A newborn nurse who worked alongside Dr. Sunshine for over 50 years shared in a blog post for Stanford Medicine, “Phil exuded a deep kindness—towards the babies, us, and everyone around him.”

“He viewed everyone as equally important,” she commented.

It was a challenging journey, and the pressure was immense.

“He had a calming, encouraging presence and was completely unflappable,” Dr. Stevenson said in an interview. “He would often say, ‘If you’re going to be up all night in the hospital, what better way to spend your time than by giving someone 80 or 90 years of life?'”

Philip Sunshine was born in Denver on June 16, 1930, to parents Samuel and Molly (Fox) Sunshine, who owned a pharmacy.

He earned his bachelor’s degree from the University of Colorado in 1952 and graduated from medical school in 1955.

After his first year of residency at Stanford, he was drafted into the US Navy, where he served as a physician. Upon returning to Stanford in 1959, he trained under pediatrician Louis Gulac, later developing a modern neonatal intensive care unit at Yale University.

“He inspired my passion for caring for newborns and made the field so fascinating,” Dr. Sunshine recalled. He stated.

Since there was no neonatal fellowship available at the time, Dr. Sunshine pursued advanced training in pediatric gastroenterology and pediatric metabolism fellowships.

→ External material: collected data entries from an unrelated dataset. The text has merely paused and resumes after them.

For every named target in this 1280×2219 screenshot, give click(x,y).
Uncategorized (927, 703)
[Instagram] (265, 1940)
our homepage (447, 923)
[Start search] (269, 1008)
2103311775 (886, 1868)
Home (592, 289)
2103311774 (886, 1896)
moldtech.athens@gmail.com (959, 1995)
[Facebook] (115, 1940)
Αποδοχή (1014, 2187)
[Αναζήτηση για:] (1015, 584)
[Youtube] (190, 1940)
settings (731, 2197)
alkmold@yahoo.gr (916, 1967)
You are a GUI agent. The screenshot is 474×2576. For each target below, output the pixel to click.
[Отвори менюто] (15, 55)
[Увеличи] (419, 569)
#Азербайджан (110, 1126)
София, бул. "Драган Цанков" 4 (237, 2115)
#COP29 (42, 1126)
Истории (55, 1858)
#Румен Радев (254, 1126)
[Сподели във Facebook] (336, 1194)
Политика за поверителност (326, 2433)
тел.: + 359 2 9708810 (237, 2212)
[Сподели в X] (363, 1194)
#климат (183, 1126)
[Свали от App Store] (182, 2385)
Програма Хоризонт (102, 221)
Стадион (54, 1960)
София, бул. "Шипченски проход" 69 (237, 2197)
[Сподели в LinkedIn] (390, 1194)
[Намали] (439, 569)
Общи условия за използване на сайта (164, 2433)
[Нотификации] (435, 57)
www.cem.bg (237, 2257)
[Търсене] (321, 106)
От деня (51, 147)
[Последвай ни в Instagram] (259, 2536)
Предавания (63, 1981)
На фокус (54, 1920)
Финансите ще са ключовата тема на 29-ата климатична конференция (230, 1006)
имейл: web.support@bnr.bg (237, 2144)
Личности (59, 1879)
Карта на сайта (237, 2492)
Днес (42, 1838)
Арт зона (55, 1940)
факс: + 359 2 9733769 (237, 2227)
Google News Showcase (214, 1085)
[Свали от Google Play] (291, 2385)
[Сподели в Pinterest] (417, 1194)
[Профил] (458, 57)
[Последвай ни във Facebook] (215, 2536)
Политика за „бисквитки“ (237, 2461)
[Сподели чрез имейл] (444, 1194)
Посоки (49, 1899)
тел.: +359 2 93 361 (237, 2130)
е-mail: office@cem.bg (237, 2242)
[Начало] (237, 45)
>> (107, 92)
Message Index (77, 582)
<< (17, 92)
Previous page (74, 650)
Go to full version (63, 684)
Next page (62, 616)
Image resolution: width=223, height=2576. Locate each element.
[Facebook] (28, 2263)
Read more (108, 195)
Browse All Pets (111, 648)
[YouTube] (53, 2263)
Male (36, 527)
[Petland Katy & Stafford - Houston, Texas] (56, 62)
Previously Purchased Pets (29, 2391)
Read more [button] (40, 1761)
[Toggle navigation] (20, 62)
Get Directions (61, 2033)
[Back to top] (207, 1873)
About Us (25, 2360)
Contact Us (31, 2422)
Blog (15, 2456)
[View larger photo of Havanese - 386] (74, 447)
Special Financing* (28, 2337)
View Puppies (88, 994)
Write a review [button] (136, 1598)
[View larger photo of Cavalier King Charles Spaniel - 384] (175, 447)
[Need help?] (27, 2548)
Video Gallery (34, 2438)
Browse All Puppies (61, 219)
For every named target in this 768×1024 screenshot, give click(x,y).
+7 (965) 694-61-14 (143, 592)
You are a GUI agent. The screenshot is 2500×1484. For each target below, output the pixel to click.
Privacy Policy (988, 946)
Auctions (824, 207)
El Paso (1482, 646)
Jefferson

“This was a really thrilling period,” he commented in a Stanford Medicine Children’s Health blog post. He remarked. “People from diverse backgrounds were contributing valuable skills for newborn care—like neonatal specialists, cardiologists, and those with interests in gastrointestinal issues with infants. I learned a wealth of information and enthusiasm from them.”

Dr. Sunshine married Sarah Elizabeth Vryland, dubbed Beth, in 1962.

He is survived by his wife, daughter Diana, four other children—Rebecca, Samuel, Michael, and Stephanie—and nine grandchildren.

In many ways, Dr. Sunshine’s surname aptly captured his essence; it resonates perfectly with his profession and approach.

“Beyond being a pioneer in neonatology, he truly brought light to every environment he entered,” Susan R. Hintz, a neonatologist at Stanford University, shared in an interview. “He was a soothing presence, especially during incredibly stressful times. Nurses frequently remarked, ‘He is someone everyone remembers.’